I’m familliar with that passage, but I’m also famililar with these:
I do not write these things to shame you, but as my beloved children I warn you. For though you might have ten thousand instructors in Christ, yet you do not have many fathers; for in Christ Jesus I have begotten you through the gospel. Therefore I urge you, imitate me. (1 Cor. 4:14-16.)
I write to you, fathers, Because you have known Him who is from the beginning. I write to you, young men, Because you have overcome the wicked one. I write to you, little children, Because you have known the Father. I have written to you, fathers, Because you have known Him who is from the beginning. I have written to you, young men, Because you are strong, and the word of God abides in you, And you have overcome the wicked one.(1 John 2:13-14.)
It doesn’t seem that God ever told Paul or John to take the words of Christ that you quoted in the way that He told you to take them.

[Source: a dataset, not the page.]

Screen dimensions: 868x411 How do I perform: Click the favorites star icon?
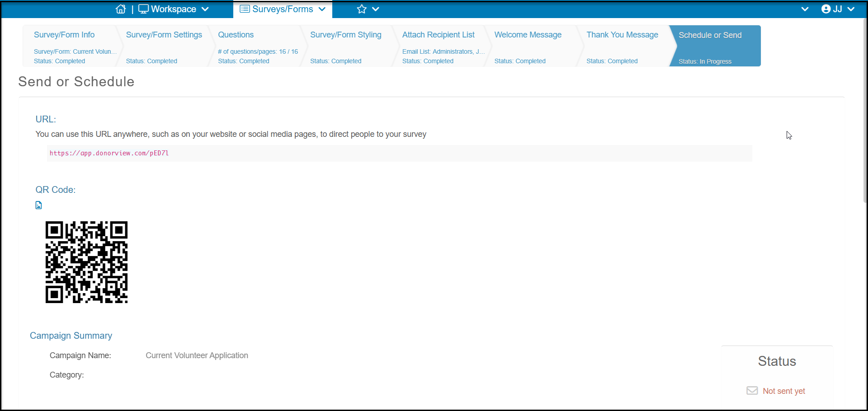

Paul considered himself the spiritual father (in Christ) of the churches he planted (and refered to a plurality of teachers), and John refered to the elders of the church he wrote to as “fathers.”
But that passage in Matthew is interesting, and given the Greek text (and who Christ was speaking to), it seems (to me) to weigh heavily against the theory that Peter was the chief Apostle.
Christ seems to be telling the twelve (collectively) not to regard any single man on earth as their common father, and not to accept the title or position of a teacher above the rest.
If that’s what Christ meant here, there never was any primacy of Peter (and if he has any succesors, they wouldn’t have any primacy either.)
And these are some of the things that would have been worth discussing on this thread.
BTW: I knew the meaning of the word “Ekklessia” long before you posted anything here (and if you have young children, probably long before you were born.)